Creating and maintaining the needed supply chains to create a seamless experience for customers isn’t easy, though. “At scale, it is difficult to do these things, when we’re talking about millions of devices and being able to orchestrate them to make money for vendors,” Dobbs said. On the flip side, companies that already have such supply chains will be able to drive more value from them.

DaaS is all about the customer

Ultimately, DaaS is gaining traction because business customers and consumers want to make things easier for themselves, Dobbs said. “In the end, the customers don’t care about the device itself.

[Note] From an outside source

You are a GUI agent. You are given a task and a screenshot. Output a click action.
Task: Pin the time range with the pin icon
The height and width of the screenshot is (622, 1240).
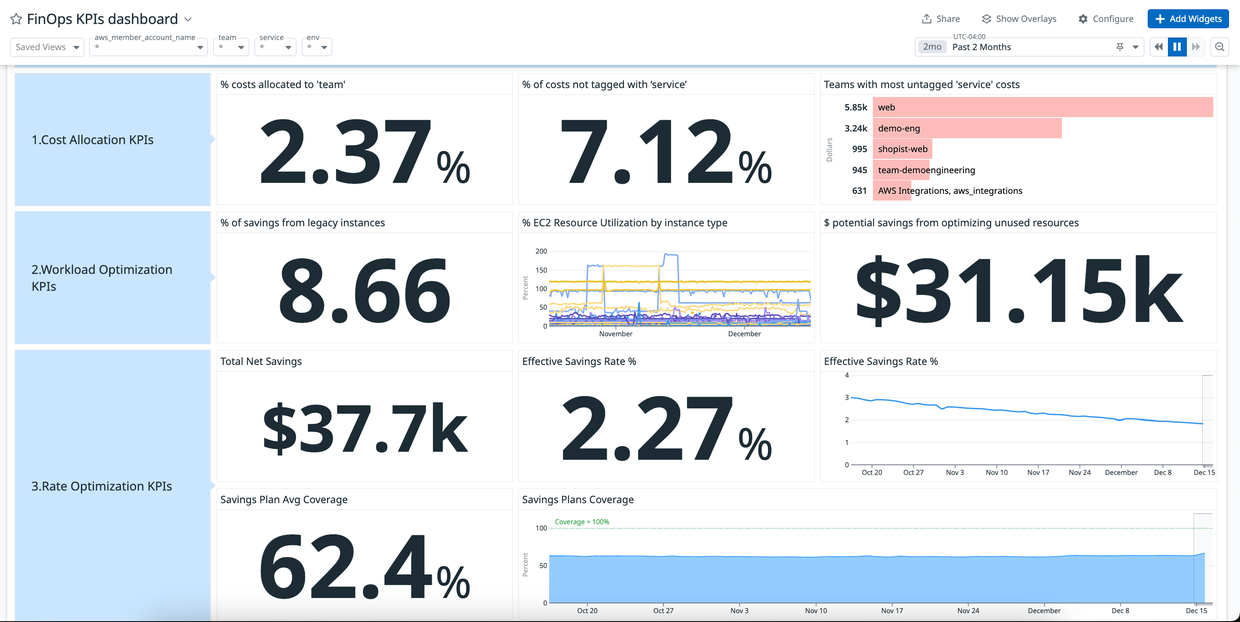pyautogui.click(x=1120, y=47)
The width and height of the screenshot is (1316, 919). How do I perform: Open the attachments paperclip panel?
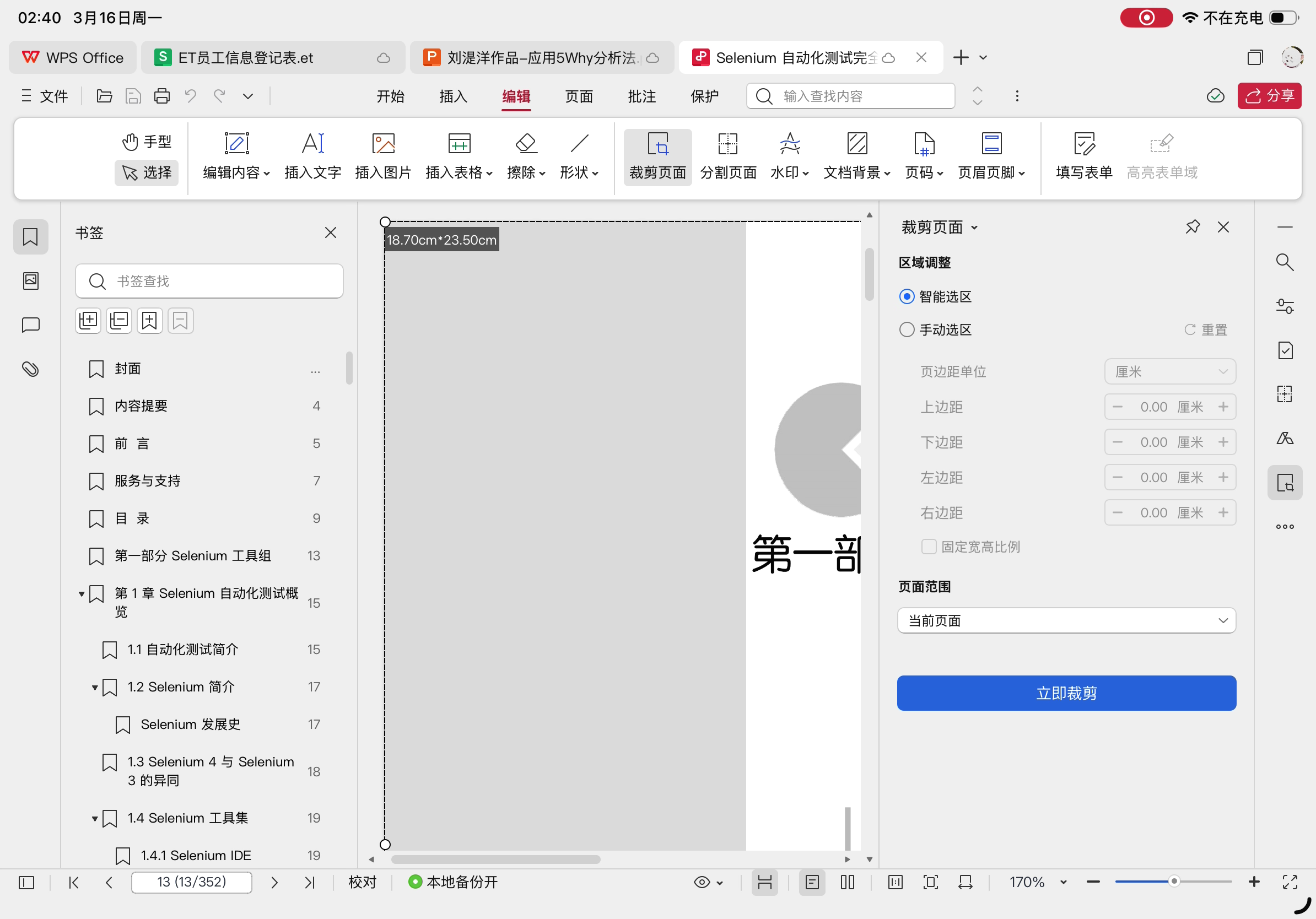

They just want an outcome. If it breaks, they just want it replaced. They want service. All those things are valuable to customers.”

And that’s where the flexibility and value of DaaS can solve problems for users, Dobbs said. “This is the way customers now want to get their devices. The business buyers are expecting the same level of service and experience in their work as they are in their consumer lives. Customers want to try before buying, pay as they go, and have more of a consumption-based model, where they get charged as they go for what they use.”

By using DaaS, customers potentially pay less up-front, but could spend more over time for the overall package of devices and integrated services and support. Cost-savings aren’t usually why customers are attracted to DaaS in the first place, Dobbs said.

For hardware vendors that aren’t filling these demands in the future, it will be a challenging environment in the future, he said.

“The opportunity today is to do this proactively,” Dobbs said. “Customers want to buy it this way, so you are going to have to move this way, like it or not. COVID-19 is also highlighting the fact that more and more customers will be embracing this approach.”